▶ **Problem**:
Give a faithful, exact copy of all entries, minus the images.

▶ **Supplied information**:

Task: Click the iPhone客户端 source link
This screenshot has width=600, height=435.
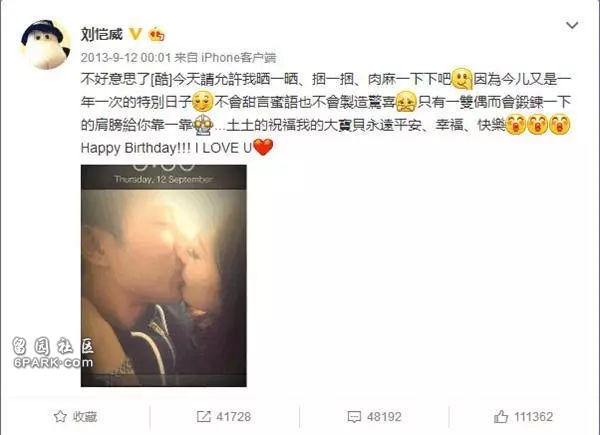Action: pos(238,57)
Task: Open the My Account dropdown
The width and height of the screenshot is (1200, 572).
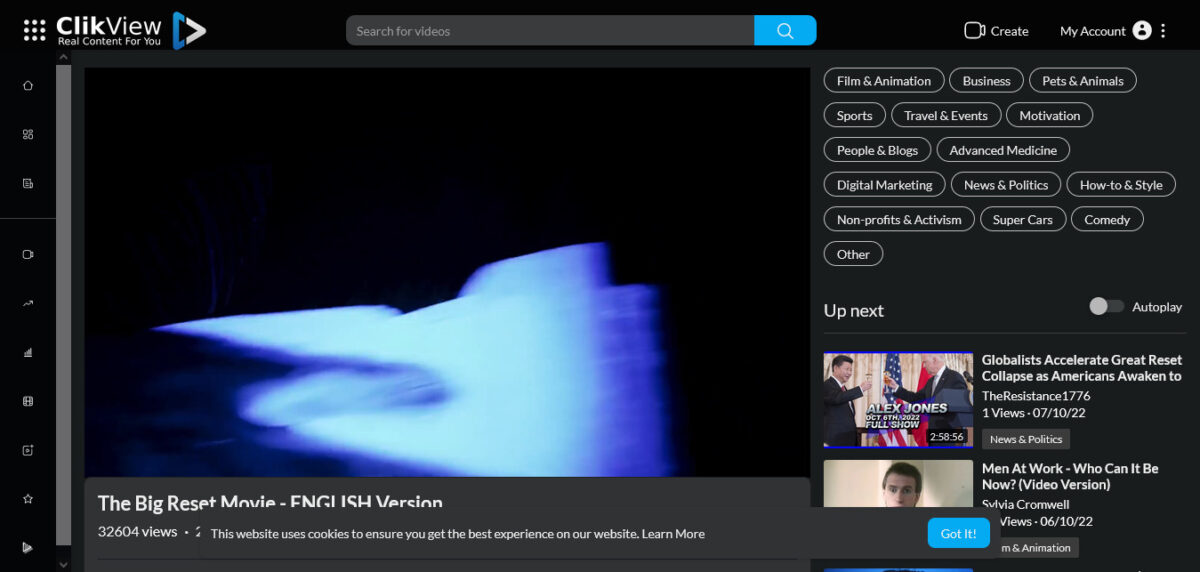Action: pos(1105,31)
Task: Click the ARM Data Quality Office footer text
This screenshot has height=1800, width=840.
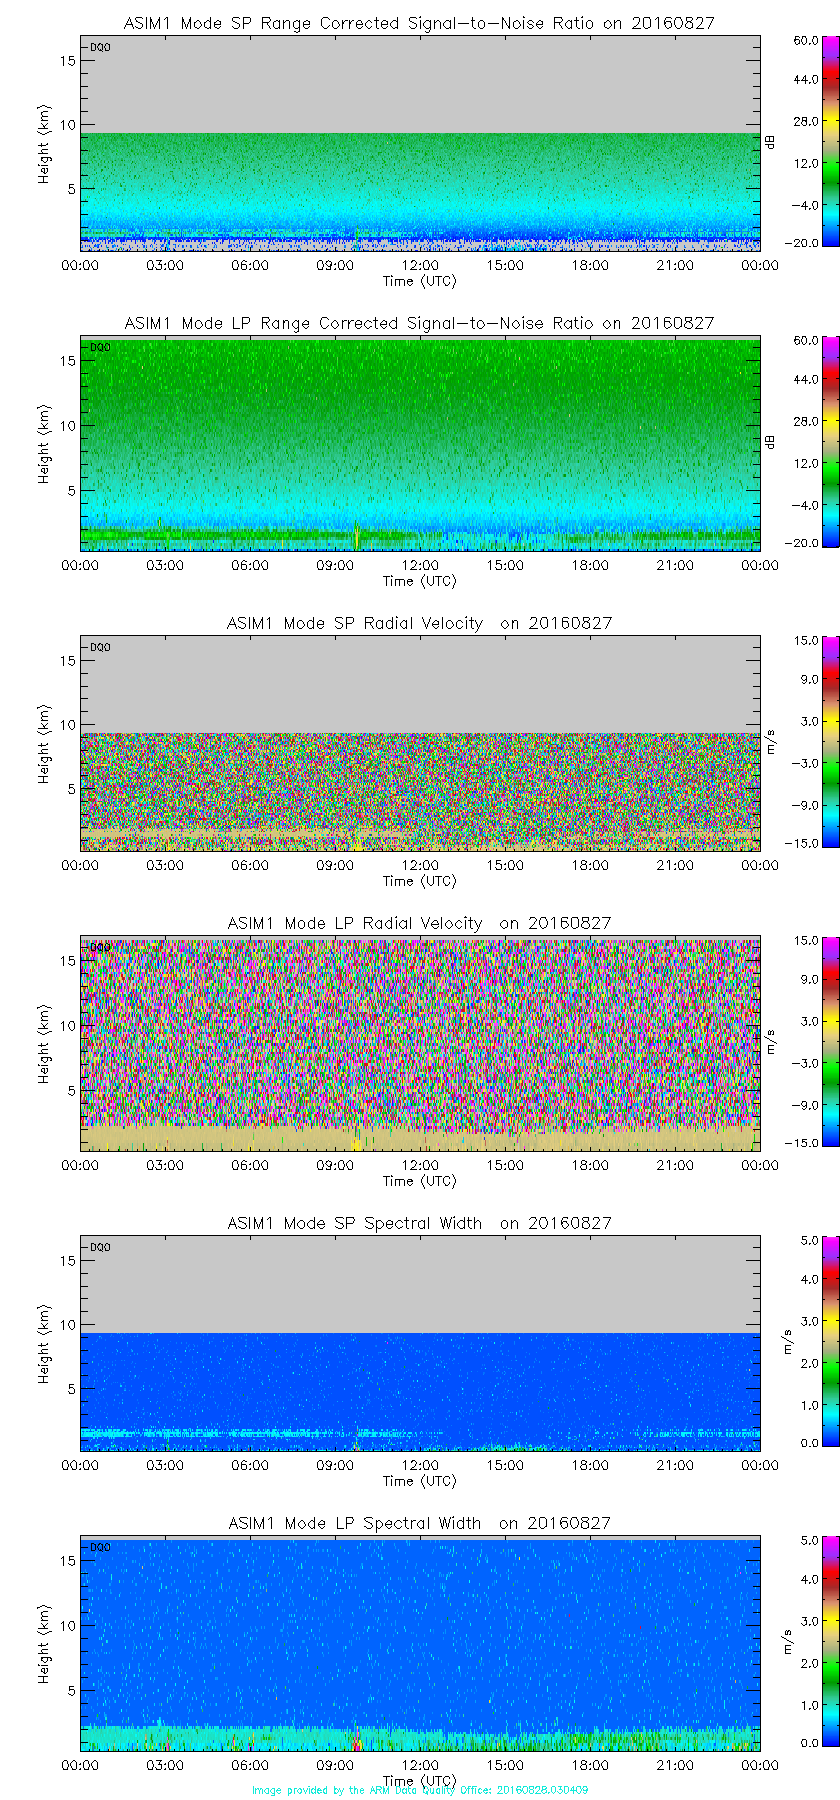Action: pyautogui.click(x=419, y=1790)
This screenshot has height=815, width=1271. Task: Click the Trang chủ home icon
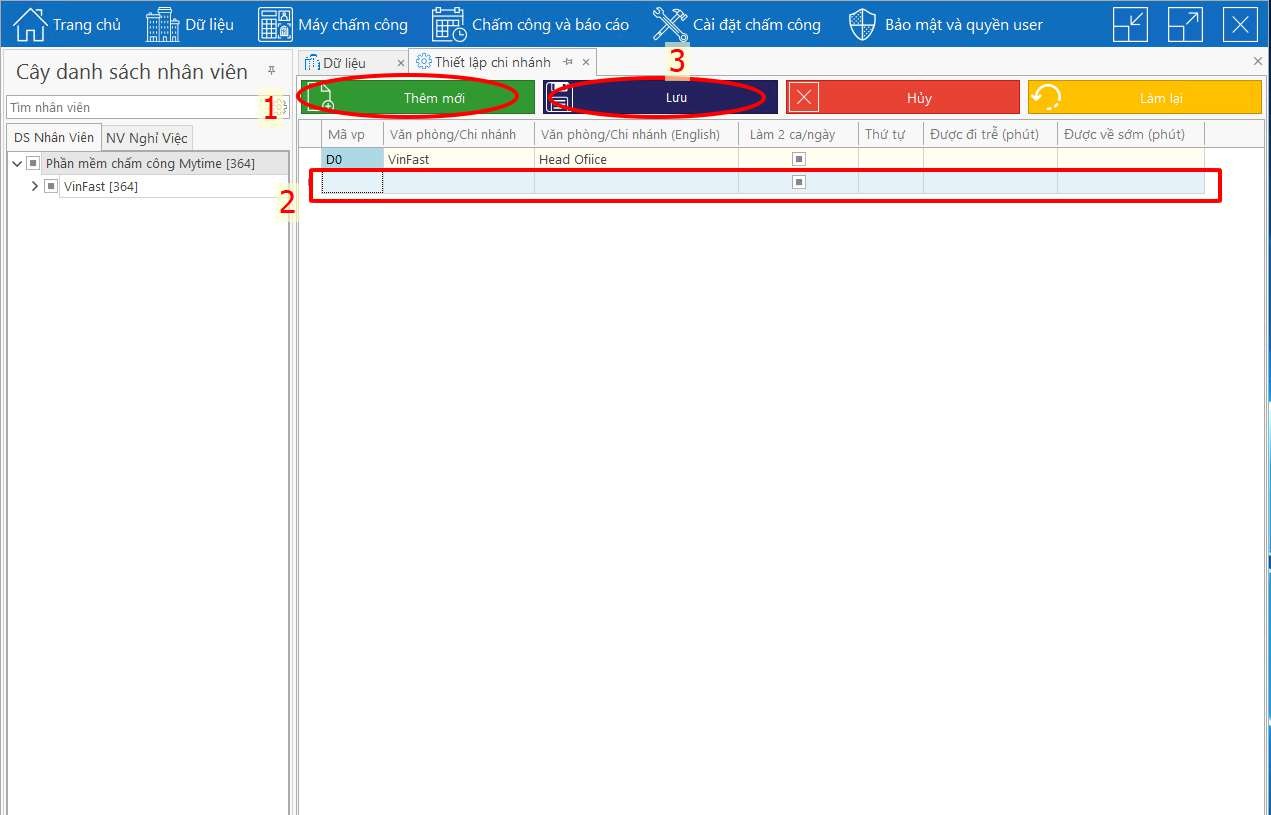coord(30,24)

▶ **Solved exercise**:
Task: Click the iPhone客户端 source link
This screenshot has width=600, height=435.
Action: pos(238,57)
Task: Open the My Account dropdown
The width and height of the screenshot is (1200, 572).
Action: pos(1105,31)
Task: Click the ARM Data Quality Office footer text
This screenshot has height=1800, width=840.
Action: pyautogui.click(x=419, y=1790)
This screenshot has height=815, width=1271. Task: Click the Trang chủ home icon
coord(30,24)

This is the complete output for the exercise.